WORK TO BE COMPLETED: Copy out the lines of the records below, and only those lines, from the one with "This screenshot has width=1205, height=846." through the one with "This screenshot has height=826, width=1149.", exactly as they appear.

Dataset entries
━━━━━━━━━━━━━━━━━━━━

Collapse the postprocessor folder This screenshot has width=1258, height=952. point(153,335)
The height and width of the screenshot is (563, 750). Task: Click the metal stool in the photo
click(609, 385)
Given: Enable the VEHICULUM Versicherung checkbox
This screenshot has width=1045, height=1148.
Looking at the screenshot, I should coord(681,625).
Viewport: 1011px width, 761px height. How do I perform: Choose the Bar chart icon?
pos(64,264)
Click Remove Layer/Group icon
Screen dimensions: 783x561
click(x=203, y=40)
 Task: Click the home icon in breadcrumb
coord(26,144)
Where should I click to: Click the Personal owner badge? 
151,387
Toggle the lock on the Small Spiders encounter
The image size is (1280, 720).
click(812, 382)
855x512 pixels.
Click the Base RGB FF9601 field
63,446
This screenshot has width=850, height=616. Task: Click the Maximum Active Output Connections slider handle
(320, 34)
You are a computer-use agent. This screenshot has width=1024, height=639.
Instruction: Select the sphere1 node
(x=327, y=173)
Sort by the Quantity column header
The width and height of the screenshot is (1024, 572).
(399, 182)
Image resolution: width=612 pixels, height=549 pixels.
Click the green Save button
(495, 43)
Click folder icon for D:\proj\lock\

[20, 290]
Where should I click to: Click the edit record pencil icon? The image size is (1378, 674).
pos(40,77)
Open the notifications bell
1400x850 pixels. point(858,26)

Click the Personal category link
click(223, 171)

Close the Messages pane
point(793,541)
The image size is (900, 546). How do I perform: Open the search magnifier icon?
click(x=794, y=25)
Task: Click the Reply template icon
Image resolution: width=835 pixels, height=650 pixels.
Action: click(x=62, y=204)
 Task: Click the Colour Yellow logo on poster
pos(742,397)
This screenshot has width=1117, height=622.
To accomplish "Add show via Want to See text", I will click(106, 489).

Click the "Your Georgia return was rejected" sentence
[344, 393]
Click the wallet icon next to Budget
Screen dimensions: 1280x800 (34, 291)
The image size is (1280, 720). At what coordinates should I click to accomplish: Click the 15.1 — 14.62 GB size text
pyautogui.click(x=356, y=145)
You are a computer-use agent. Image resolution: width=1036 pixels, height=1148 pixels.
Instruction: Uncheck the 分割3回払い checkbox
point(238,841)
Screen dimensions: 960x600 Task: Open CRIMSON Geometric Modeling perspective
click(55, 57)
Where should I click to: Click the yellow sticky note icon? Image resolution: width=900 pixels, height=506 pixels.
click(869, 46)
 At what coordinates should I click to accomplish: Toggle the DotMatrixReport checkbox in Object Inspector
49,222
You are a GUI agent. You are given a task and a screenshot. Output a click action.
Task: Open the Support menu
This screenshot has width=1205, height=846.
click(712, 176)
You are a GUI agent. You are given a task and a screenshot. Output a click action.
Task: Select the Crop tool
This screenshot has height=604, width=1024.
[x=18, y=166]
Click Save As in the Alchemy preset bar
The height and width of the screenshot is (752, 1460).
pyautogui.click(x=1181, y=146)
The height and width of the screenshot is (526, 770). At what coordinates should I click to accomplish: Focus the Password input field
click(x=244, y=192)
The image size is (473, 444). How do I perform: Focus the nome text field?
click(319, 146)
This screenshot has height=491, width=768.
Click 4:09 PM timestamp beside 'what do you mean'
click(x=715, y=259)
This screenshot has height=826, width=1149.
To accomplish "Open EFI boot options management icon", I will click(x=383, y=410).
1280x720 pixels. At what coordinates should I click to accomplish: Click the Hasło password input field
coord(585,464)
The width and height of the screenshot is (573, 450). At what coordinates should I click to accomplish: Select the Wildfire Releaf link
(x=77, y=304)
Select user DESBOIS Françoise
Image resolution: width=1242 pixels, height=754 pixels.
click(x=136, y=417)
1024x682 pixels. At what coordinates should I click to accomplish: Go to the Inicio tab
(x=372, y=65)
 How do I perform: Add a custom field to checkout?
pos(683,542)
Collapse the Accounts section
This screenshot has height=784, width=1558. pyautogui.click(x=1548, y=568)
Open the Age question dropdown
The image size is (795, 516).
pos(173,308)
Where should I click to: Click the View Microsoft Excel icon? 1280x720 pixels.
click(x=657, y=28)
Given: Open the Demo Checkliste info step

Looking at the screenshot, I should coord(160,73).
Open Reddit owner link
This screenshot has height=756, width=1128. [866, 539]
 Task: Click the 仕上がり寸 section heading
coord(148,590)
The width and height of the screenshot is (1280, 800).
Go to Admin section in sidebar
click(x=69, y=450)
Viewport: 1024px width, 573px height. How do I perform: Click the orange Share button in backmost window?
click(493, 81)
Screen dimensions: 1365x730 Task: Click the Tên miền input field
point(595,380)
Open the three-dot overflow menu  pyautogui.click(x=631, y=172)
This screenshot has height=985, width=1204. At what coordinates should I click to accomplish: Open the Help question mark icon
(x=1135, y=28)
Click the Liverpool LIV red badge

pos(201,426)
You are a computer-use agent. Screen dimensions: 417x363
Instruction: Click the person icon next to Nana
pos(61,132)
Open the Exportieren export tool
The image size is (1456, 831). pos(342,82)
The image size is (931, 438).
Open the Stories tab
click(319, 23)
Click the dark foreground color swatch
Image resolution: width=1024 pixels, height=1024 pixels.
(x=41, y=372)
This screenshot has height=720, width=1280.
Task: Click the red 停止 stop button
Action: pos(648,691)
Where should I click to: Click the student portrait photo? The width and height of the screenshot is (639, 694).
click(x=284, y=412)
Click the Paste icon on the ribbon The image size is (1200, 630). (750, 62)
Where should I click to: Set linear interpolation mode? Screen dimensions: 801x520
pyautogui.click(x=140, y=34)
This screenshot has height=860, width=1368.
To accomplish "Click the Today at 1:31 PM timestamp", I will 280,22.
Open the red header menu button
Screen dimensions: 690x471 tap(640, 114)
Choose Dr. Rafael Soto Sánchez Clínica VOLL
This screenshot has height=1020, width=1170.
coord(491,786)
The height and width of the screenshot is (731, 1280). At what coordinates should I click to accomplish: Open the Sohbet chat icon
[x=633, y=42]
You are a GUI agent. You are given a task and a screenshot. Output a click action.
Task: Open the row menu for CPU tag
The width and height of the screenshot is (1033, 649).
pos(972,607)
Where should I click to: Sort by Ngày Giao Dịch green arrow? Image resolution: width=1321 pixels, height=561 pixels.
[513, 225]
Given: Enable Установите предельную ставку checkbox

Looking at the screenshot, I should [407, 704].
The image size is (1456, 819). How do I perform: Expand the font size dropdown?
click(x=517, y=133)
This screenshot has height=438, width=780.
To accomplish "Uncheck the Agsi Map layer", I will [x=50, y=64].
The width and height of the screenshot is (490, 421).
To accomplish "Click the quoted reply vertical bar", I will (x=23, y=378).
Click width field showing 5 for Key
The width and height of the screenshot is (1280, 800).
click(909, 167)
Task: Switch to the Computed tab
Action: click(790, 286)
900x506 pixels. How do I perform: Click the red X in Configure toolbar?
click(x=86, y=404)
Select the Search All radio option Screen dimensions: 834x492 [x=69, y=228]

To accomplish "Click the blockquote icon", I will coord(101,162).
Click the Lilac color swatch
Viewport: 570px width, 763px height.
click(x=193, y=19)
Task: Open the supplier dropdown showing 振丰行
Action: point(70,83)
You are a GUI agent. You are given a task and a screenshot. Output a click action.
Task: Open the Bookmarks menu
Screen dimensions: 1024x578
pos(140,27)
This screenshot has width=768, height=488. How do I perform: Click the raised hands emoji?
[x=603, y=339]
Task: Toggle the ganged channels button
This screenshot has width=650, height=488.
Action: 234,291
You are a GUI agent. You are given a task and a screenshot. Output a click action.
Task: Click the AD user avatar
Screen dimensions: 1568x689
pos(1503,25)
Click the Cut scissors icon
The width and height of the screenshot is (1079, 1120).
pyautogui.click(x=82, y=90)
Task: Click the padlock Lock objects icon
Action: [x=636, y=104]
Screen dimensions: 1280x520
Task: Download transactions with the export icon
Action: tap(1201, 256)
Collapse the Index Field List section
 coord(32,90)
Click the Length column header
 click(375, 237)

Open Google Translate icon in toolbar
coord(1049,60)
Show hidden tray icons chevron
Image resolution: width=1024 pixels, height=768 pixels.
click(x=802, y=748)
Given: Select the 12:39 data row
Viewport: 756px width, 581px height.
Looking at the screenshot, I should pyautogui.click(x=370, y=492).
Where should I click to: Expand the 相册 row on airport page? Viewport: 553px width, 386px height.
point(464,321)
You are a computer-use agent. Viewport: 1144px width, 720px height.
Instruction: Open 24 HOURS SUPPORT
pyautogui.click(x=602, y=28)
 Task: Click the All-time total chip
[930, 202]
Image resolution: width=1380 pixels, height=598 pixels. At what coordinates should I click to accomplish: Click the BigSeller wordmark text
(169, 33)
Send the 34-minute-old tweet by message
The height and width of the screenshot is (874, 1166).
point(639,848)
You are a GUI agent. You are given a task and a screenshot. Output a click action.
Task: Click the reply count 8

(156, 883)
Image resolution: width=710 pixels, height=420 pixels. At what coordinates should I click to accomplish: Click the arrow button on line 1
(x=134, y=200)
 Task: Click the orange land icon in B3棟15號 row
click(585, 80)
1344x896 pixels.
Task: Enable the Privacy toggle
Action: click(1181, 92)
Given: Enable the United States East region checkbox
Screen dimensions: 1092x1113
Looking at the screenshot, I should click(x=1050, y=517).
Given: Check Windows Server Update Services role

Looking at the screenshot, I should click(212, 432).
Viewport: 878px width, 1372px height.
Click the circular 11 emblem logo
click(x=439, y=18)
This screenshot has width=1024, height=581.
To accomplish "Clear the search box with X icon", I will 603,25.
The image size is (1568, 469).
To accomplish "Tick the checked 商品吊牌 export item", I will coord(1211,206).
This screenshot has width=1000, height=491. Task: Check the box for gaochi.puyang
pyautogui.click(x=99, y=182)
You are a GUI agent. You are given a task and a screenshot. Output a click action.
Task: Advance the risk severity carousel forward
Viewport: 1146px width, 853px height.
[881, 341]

━━━━━━━━━━━━━━━━━━━━

EXERCISE ANSWER:
This screenshot has width=1205, height=846.
click(712, 176)
You are a GUI agent. You are given a task and a screenshot. Output a click action.
Task: Select the Crop tool
This screenshot has height=604, width=1024.
[x=18, y=166]
Click Save As in the Alchemy preset bar
The height and width of the screenshot is (752, 1460).
pyautogui.click(x=1181, y=146)
The height and width of the screenshot is (526, 770). At what coordinates should I click to accomplish: Focus the Password input field
click(x=244, y=192)
The image size is (473, 444). How do I perform: Focus the nome text field?
click(319, 146)
This screenshot has height=491, width=768.
Click 4:09 PM timestamp beside 'what do you mean'
click(x=715, y=259)
This screenshot has height=826, width=1149.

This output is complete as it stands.